» **Soal 1**:
Jawablah pertanyaan berikut berdasarkan kutipan teks.
(a) Di mana kedua orang tua penulis bekerja?
(b) Apa yang selalu terjadi pada seorang siswa setiap kali ia disuruh mengerjakan soal matematika?
(c) Siapa yang mengajari penulis untuk memakai bahasa yang lebih halus?
» **Soal 2**: Tuliskan ulang bagian kutipan teks yang dimulai dari "Saturday, July 21, 2012" dan berakhir pada "mereka yang disabilitas.".
» **Soal 3**:
Tentukan apakah setiap pernyataan berikut sesuai dengan kutipan teks, lalu jawab ya atau tidak disertai kata-kata penentunya dari teks.
(a) Penulis melihat sekelompok orang yang peduli pada anak-anak disabilitas saat menonton TV.
(b) Orang tua penulis baru saja mulai bekerja di sekolah luar biasa.
(c) Ibu penulis membujuk seorang siswa agar mau belajar matematika.

» **Kutipan teks**:
════════════════════
Martina Dwi Pramesthi 

Saturday, July 21, 2012

saya bangga jadi anak mereka (bapak ku dan ibu ku)

pas tadi nonton TV, lihat ada sekelompok orang yang peduli sama anak-anak disabilitas, ya mereka yang luar biasa dan perlu perhatian khusus. Terus aku nyeplos "aku salut deh sama orang-orang yang mau ngurusin mereka, pasti sabar banget :')" Terus temenku jawab: "ya, kayak orang tua mu lah, Ya"

*oiya* aku baru inget bahwa aku punya dua sosok hebat dalam hidupku, dan harusnya aku boleh berbangga. Ya bapak sama ibu! Beliau berdua udah lama bekerja di suatu sekolah luar biasa (SLB) yang mungkin gak semua orang mau ambil profesi itu. Setiap hari dihadapkan dengan mereka yang perlu perhatian khusus, mereka yang disabilitas.
(aku gak boleh nyebut mereka cacat ataupun terbelakang atau autis atau lainnya. Orang tua ku yang ngajarin aku untuk pake bahasa yang lebih halus. karena pada dasarnya mereka itu sama kaya kita yang normal, sama-sama manusia yang punya hak hidup)

*back to topic again*

aku salut dan super bangga sama kedua orangtua ku yang memilih profesi ini. Gak gampang lho! jadi pernah waktu itu ada seorang siswa nya yang belajar dirumah kami, setiap disuruh ngerjain soal matematika dia pasti nangis dan muntah-muntah. nah, mau gak mau ibu ku membujuk dan merayu nya agar mau ngerjain dan belajar matematika. selain itu, beliau juga harus membersihkan muntahannya itu (*hiaks* kalau aku sih jijik). Belum lagi ibu juga pernah cerita kalau murid-muridnya sering pub diccelana, dan beberapa hal unik lainnya.
════════════════════
» **Data yang diberikan**:
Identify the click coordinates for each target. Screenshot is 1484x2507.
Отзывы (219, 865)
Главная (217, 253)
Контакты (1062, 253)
════════════════════
» **Jawaban 1**:
(a) Di suatu sekolah luar biasa (SLB).
(b) Ia pasti menangis dan muntah-muntah.
(c) Orang tua penulis.

» **Jawaban 2**:
Saturday, July 21, 2012

saya bangga jadi anak mereka (bapak ku dan ibu ku)

pas tadi nonton TV, lihat ada sekelompok orang yang peduli sama anak-anak disabilitas, ya mereka yang luar biasa dan perlu perhatian khusus. Terus aku nyeplos "aku salut deh sama orang-orang yang mau ngurusin mereka, pasti sabar banget :')" Terus temenku jawab: "ya, kayak orang tua mu lah, Ya"

*oiya* aku baru inget bahwa aku punya dua sosok hebat dalam hidupku, dan harusnya aku boleh berbangga. Ya bapak sama ibu! Beliau berdua udah lama bekerja di suatu sekolah luar biasa (SLB) yang mungkin gak semua orang mau ambil profesi itu. Setiap hari dihadapkan dengan mereka yang perlu perhatian khusus, mereka yang disabilitas.

» **Jawaban 3**:
(a) Ya: "pas tadi nonton TV, lihat ada sekelompok orang yang peduli sama anak-anak disabilitas"
(b) Tidak: "Beliau berdua udah lama bekerja di suatu sekolah luar biasa (SLB)"
(c) Ya: "ibu ku membujuk dan merayu nya agar mau ngerjain dan belajar matematika"